Work to be completed. Change "Where is" to "Where can I find" in the records from the line containing "This screenshot has height=503, width=715." through the line containing "The image size", leaving everything else as it is. Return only those lines, without the pictures.

*** Supplied records ***

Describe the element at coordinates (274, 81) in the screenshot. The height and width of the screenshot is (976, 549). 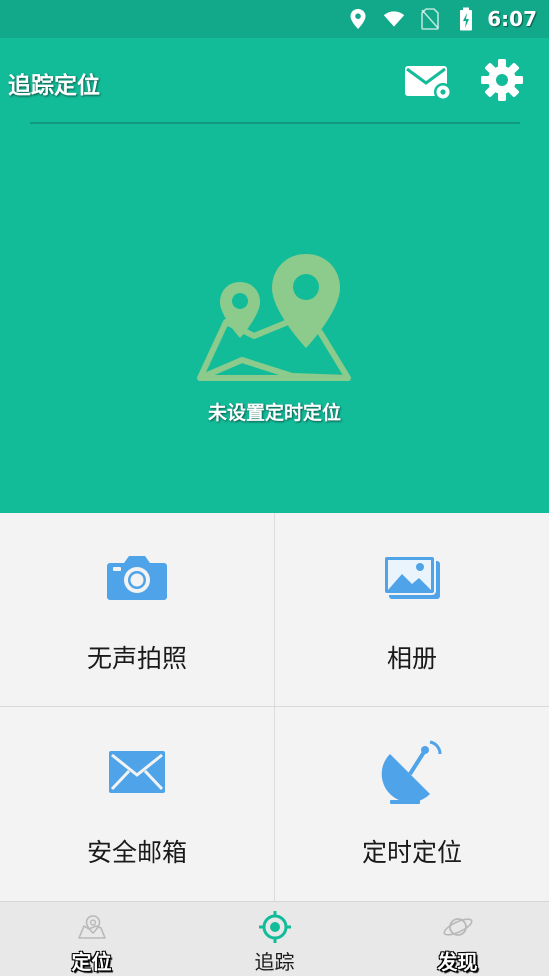
I see `app-bar: 追踪定位` at that location.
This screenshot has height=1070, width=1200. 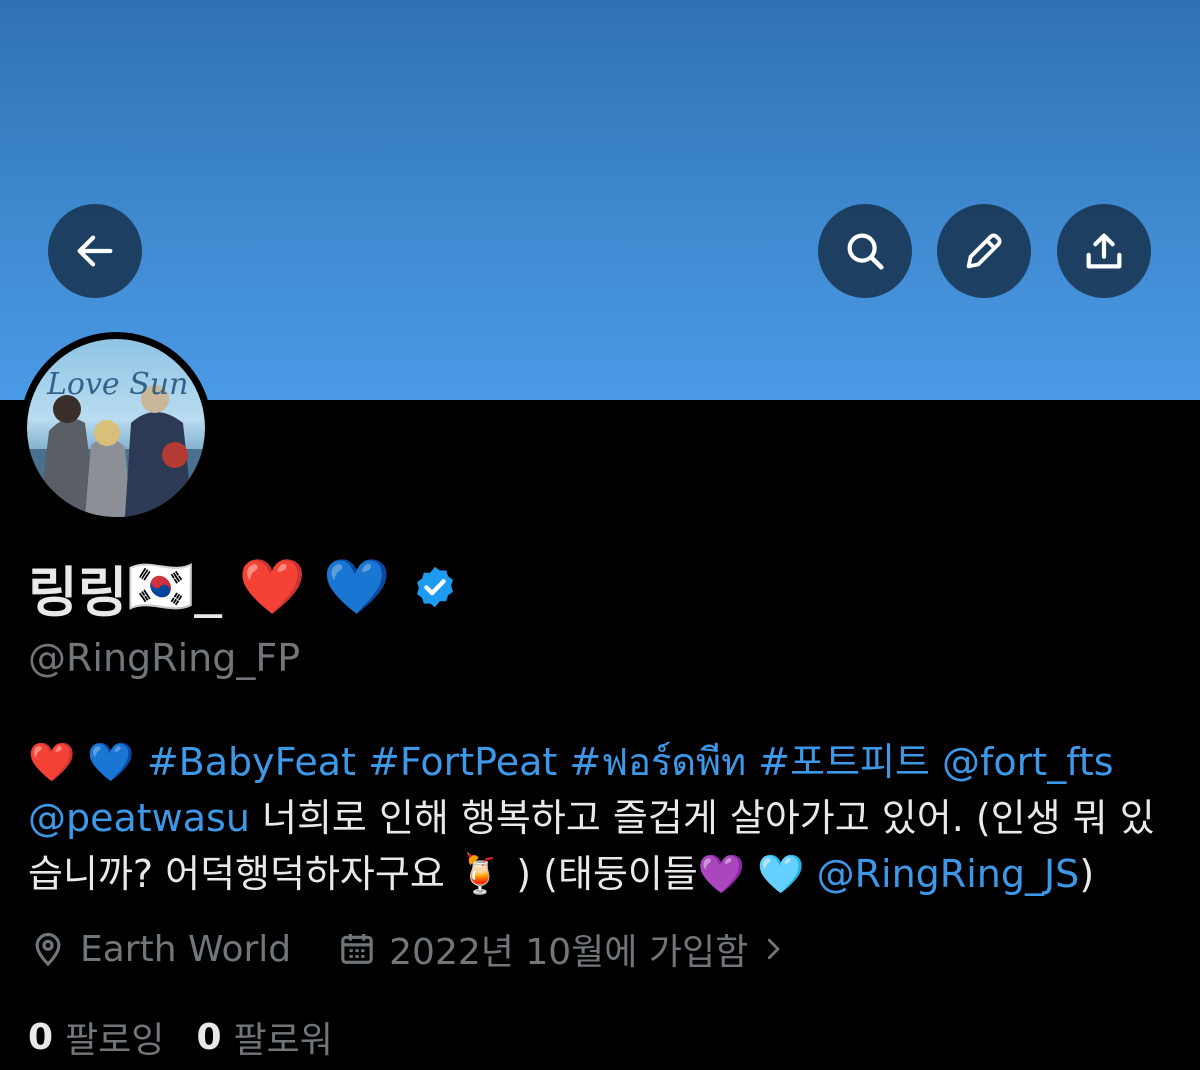 What do you see at coordinates (658, 762) in the screenshot?
I see `hashtag-thai: #ฟอร์ดพีท` at bounding box center [658, 762].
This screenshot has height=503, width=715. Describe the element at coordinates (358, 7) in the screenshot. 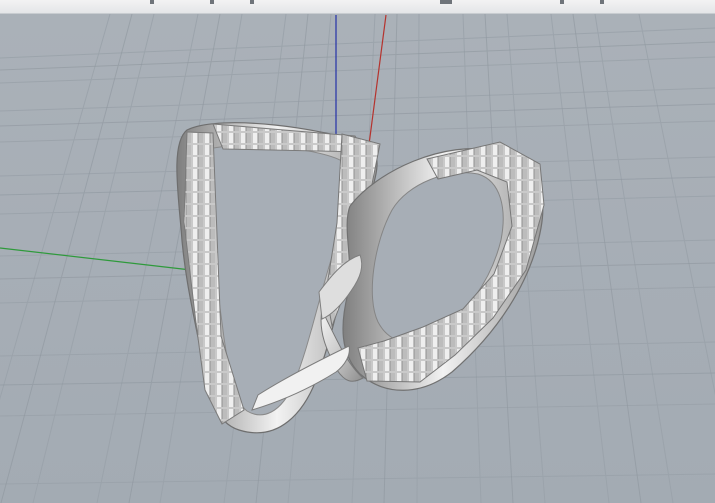

I see `viewport-title-bar` at that location.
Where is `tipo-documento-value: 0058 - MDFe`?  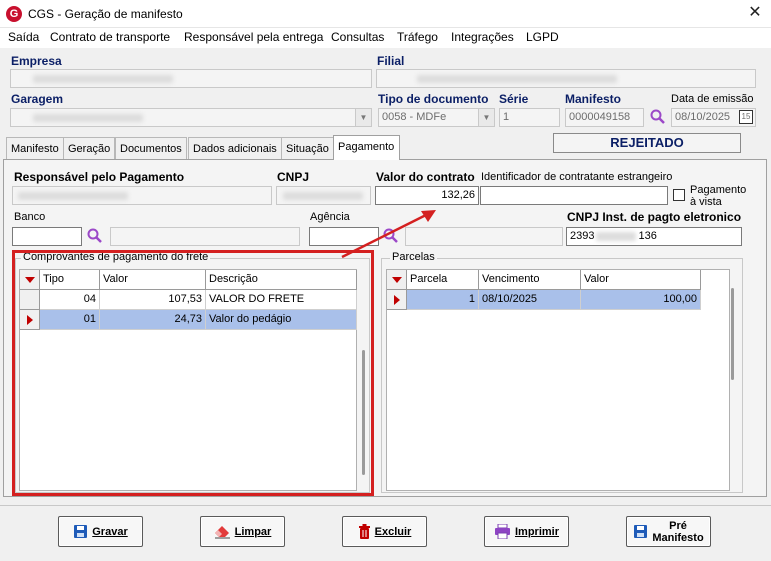
tipo-documento-value: 0058 - MDFe is located at coordinates (414, 117).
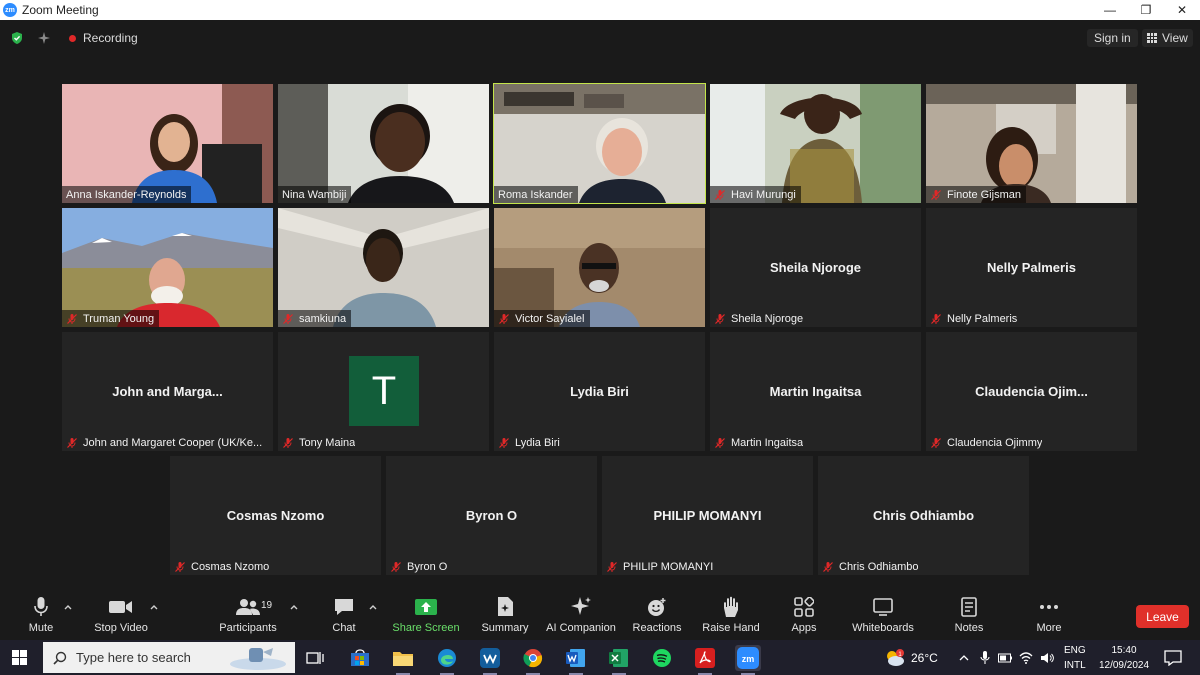 The image size is (1200, 675). Describe the element at coordinates (708, 516) in the screenshot. I see `participant-tile: PHILIP MOMANYI PHILIP MOMANYI` at that location.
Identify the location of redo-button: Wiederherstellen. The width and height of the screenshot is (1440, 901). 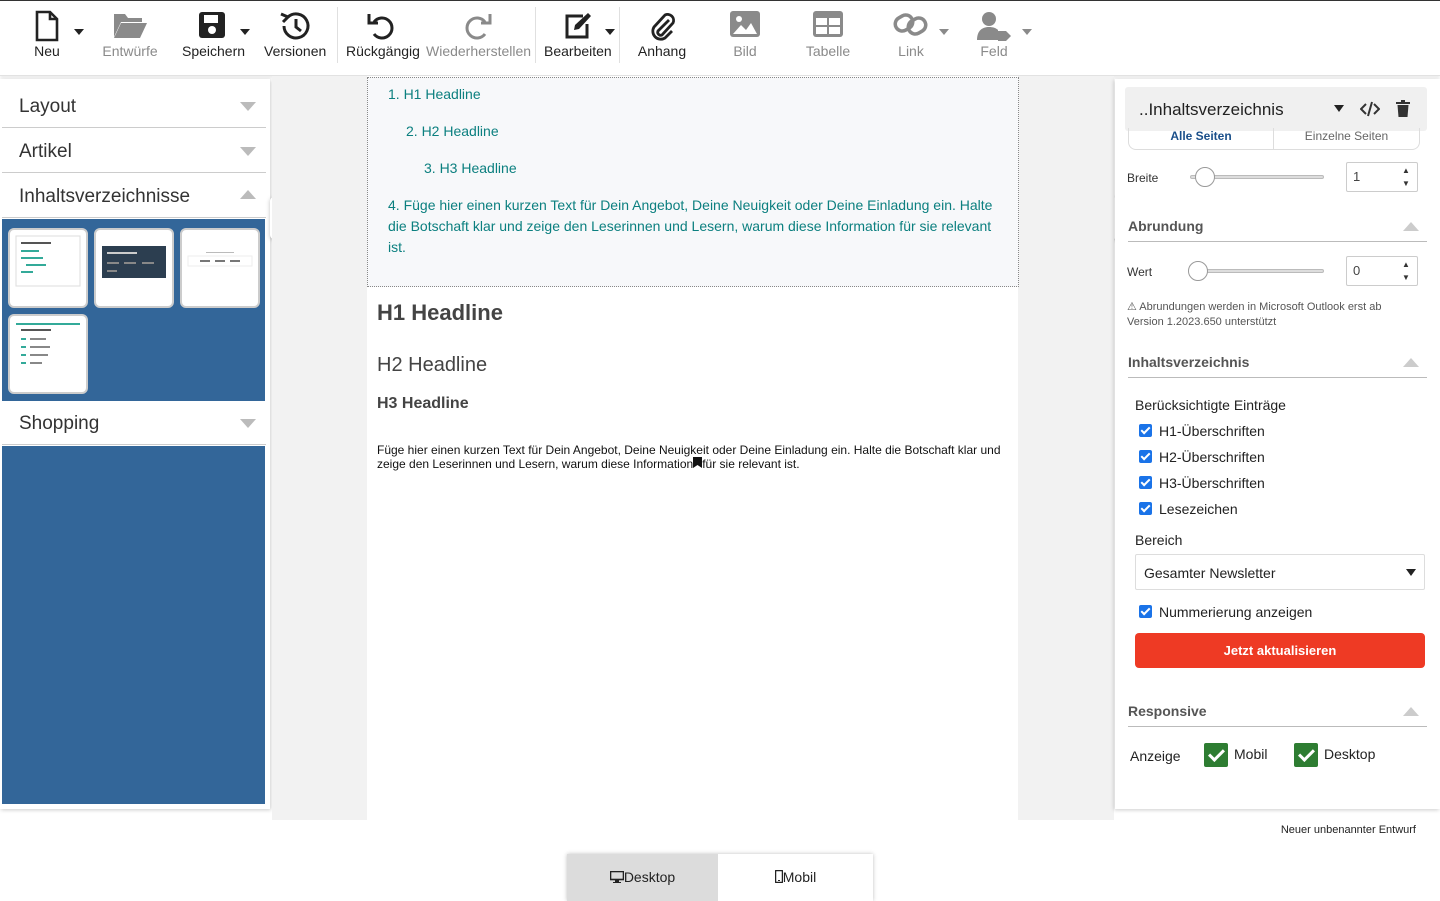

*** End of Supplied records ***

Exercise solution.
This screenshot has height=503, width=715. Describe the element at coordinates (358, 7) in the screenshot. 

I see `viewport-title-bar` at that location.
Where can I find `tipo-documento-value: 0058 - MDFe`?  
tipo-documento-value: 0058 - MDFe is located at coordinates (414, 117).
 The image size is (1200, 675). Describe the element at coordinates (708, 516) in the screenshot. I see `participant-tile: PHILIP MOMANYI PHILIP MOMANYI` at that location.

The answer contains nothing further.